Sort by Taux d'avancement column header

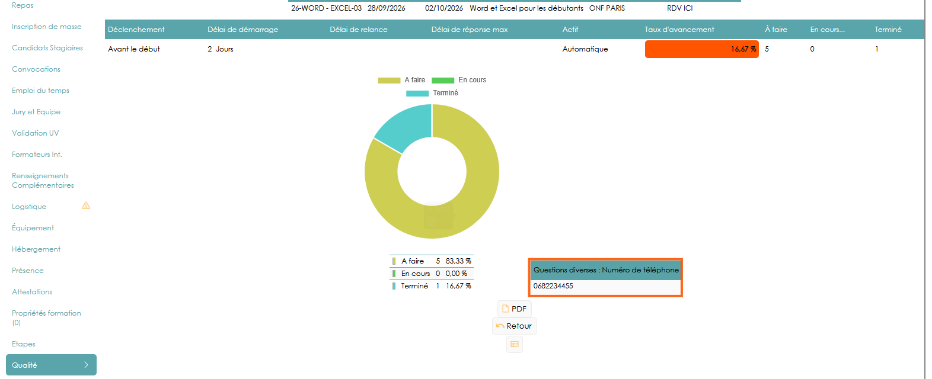click(x=679, y=30)
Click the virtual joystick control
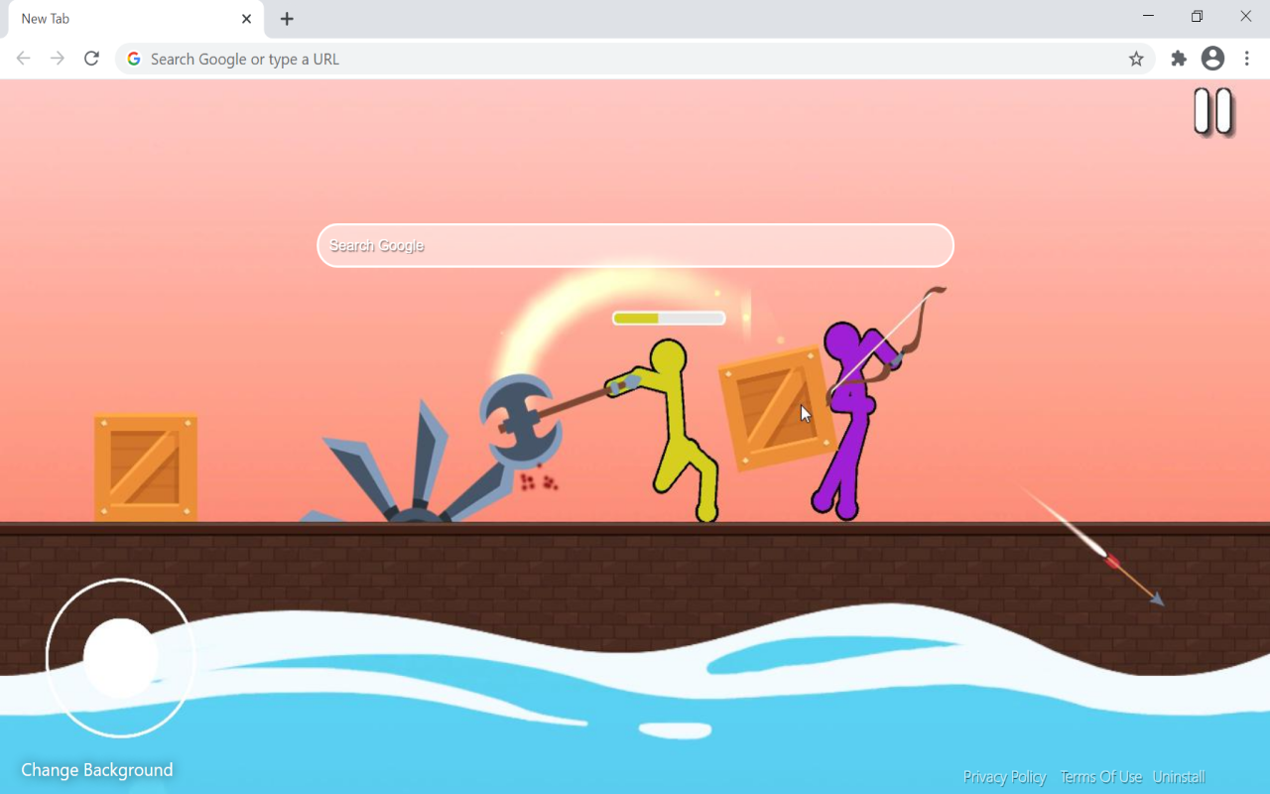 tap(120, 656)
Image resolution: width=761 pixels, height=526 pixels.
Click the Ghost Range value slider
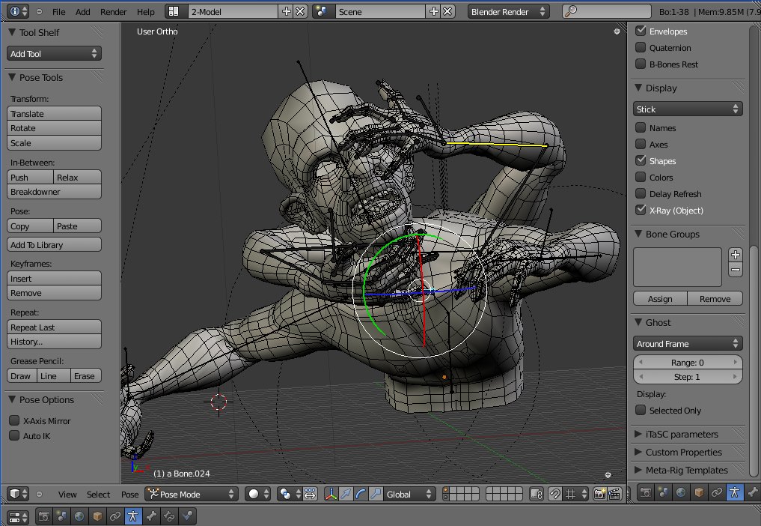pyautogui.click(x=688, y=363)
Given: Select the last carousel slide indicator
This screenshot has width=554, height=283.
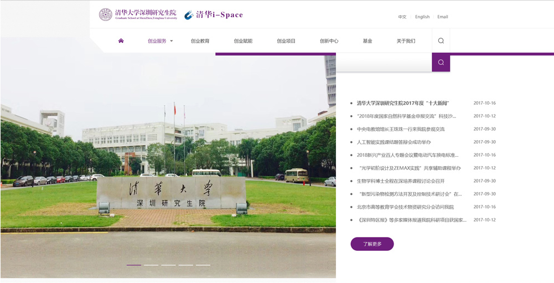Looking at the screenshot, I should tap(203, 265).
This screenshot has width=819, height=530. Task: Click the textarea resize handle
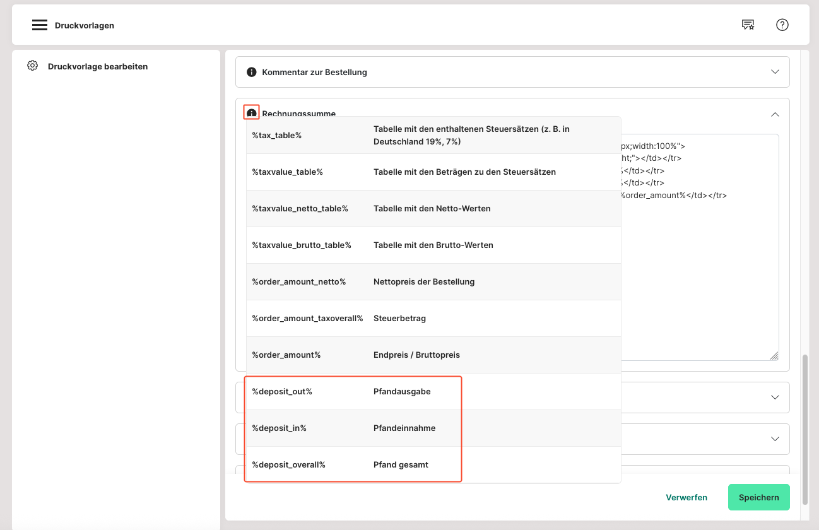[x=774, y=356]

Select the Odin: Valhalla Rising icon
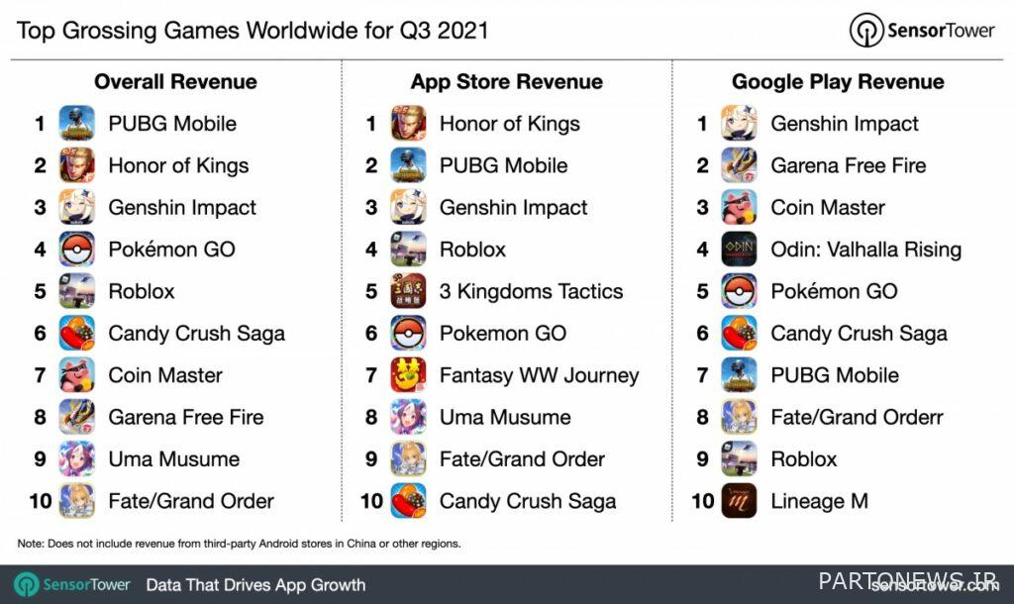[739, 249]
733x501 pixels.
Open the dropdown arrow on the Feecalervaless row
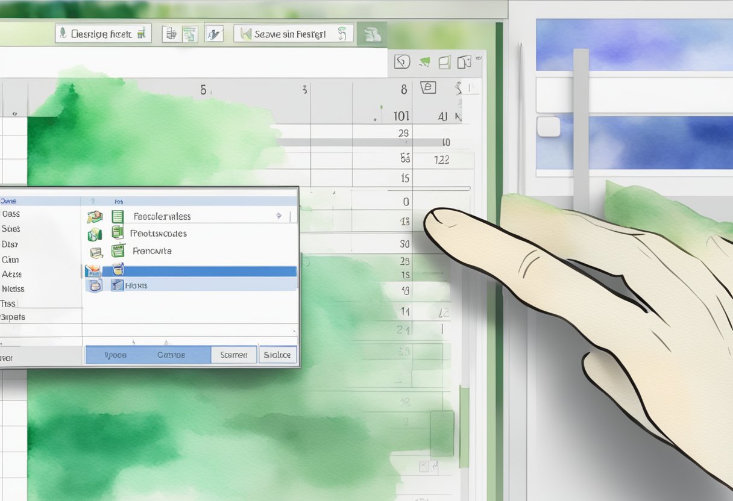(x=278, y=216)
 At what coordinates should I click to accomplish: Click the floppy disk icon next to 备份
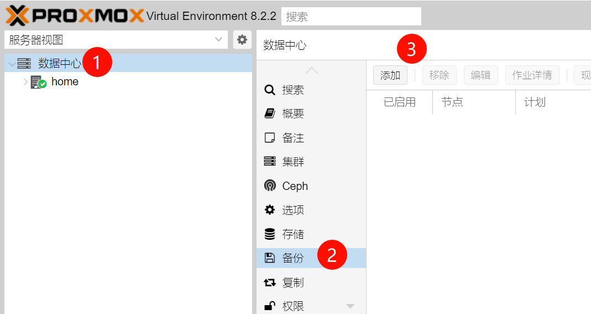(x=270, y=258)
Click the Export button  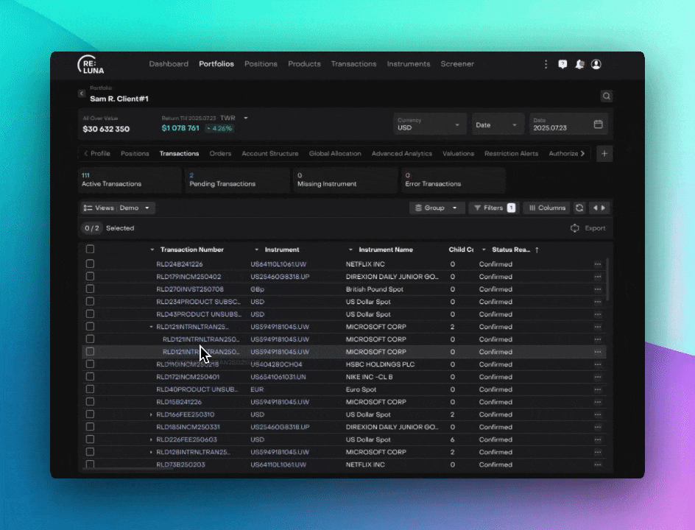click(x=588, y=228)
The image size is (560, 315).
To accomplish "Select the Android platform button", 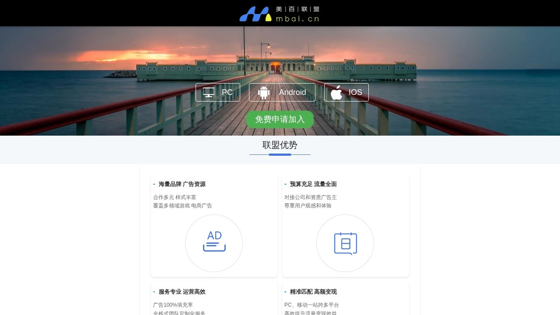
::::
To do
I need each line of the entries that holds the string "pixels" located and copied.

Expected answer
Image resolution: width=761 pixels, height=526 pixels.
733x501 pixels.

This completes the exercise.